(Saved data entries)
▼

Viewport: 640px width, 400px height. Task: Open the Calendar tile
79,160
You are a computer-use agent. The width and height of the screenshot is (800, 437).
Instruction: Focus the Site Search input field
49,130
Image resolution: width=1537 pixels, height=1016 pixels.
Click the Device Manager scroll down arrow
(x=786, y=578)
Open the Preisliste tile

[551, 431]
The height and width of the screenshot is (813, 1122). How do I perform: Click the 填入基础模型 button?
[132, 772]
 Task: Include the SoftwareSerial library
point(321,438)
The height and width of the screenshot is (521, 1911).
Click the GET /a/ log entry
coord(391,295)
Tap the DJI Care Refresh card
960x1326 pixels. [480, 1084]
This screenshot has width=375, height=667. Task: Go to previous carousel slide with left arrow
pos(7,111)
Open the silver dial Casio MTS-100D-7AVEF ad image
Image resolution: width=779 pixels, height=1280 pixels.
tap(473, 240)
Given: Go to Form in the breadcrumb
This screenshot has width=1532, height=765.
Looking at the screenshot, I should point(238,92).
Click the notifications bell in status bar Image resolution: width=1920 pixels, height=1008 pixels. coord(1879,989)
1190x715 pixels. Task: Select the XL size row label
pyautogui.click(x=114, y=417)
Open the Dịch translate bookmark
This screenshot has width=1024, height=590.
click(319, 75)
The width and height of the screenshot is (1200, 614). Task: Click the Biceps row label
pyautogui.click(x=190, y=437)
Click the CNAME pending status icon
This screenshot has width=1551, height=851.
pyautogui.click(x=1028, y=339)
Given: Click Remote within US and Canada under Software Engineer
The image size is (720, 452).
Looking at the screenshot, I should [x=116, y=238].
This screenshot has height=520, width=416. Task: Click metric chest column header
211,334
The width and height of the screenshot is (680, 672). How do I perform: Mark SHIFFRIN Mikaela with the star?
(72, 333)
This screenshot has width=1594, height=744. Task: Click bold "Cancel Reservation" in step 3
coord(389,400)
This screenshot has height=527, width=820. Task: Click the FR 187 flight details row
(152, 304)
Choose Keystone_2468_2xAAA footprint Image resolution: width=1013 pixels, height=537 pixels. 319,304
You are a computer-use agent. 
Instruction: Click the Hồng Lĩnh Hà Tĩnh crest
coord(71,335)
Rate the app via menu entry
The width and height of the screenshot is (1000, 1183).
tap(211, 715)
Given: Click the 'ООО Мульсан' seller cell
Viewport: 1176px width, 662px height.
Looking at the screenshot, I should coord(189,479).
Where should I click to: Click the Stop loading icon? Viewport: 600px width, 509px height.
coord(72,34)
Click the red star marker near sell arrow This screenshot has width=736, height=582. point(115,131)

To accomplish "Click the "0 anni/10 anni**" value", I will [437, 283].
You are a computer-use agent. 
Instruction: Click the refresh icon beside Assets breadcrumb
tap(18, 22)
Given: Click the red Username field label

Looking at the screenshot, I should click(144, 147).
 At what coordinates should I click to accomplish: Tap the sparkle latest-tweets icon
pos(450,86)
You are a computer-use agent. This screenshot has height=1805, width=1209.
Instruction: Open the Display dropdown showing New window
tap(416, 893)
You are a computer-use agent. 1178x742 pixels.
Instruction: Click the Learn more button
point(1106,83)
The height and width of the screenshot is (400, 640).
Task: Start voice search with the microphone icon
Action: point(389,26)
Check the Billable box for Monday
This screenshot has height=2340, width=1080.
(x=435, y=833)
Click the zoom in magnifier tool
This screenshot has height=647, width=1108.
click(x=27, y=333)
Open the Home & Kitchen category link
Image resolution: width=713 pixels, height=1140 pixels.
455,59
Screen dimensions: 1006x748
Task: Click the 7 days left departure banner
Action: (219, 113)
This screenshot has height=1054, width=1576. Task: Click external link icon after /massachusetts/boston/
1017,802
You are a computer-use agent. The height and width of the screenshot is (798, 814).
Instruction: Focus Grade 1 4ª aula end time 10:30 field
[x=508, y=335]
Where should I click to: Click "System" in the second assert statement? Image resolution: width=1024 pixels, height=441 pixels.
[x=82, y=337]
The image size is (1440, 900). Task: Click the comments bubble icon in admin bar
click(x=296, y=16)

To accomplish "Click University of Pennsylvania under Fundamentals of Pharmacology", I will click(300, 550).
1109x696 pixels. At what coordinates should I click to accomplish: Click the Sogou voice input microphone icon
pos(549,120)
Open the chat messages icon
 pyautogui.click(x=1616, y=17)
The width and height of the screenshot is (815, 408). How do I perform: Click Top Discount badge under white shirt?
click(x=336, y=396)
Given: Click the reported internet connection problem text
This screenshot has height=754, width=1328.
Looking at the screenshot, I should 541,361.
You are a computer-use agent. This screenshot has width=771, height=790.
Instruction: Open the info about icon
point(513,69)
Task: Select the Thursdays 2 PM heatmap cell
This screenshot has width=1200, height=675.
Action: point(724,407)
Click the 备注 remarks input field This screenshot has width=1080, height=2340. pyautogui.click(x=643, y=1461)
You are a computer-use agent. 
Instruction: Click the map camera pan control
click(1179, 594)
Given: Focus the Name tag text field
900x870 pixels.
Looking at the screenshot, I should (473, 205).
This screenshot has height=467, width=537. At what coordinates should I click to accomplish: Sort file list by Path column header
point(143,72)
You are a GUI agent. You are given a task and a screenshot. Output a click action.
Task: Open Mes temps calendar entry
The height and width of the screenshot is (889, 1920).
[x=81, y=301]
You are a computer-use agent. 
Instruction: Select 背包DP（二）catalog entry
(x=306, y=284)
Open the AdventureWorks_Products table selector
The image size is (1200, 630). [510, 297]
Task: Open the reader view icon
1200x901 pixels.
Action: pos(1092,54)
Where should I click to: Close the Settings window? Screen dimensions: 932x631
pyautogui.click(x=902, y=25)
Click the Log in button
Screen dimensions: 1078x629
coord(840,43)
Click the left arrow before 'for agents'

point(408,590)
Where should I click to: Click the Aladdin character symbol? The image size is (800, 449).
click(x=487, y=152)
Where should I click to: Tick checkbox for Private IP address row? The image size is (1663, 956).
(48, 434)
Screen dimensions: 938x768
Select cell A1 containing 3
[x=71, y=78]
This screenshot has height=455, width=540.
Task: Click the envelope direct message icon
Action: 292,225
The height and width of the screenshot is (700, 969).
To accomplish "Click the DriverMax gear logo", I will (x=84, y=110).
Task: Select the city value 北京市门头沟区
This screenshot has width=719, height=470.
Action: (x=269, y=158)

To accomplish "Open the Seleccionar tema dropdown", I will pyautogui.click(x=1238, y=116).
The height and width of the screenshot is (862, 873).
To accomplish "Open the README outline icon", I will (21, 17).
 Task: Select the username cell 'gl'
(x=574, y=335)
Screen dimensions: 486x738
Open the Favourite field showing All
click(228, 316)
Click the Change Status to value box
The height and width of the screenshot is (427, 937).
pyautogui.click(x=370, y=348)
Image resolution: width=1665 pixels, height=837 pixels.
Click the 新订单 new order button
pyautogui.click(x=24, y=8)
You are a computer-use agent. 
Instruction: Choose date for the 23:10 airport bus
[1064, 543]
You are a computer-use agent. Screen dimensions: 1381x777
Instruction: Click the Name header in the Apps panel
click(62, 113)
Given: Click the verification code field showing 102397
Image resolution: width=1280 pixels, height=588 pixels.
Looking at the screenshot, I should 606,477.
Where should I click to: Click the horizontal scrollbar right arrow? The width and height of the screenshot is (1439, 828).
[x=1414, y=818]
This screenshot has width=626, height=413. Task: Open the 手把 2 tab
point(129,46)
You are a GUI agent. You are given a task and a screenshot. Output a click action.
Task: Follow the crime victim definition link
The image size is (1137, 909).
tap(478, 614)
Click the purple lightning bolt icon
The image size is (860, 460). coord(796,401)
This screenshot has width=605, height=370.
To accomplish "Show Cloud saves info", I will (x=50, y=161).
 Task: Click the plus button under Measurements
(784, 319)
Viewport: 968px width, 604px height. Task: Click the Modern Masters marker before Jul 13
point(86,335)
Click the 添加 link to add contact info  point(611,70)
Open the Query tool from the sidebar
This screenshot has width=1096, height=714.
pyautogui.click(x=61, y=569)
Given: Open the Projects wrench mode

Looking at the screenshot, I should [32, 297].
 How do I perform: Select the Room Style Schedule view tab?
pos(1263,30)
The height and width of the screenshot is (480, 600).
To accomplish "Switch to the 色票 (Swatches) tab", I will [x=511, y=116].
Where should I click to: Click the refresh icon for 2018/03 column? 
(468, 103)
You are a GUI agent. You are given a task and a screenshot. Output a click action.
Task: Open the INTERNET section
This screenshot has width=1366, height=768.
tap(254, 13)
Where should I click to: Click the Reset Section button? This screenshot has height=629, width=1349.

▲

Read through the data and copy every line where "text" shows up.

Given: Click the reported internet connection problem text
Given: Focus the Name tag text field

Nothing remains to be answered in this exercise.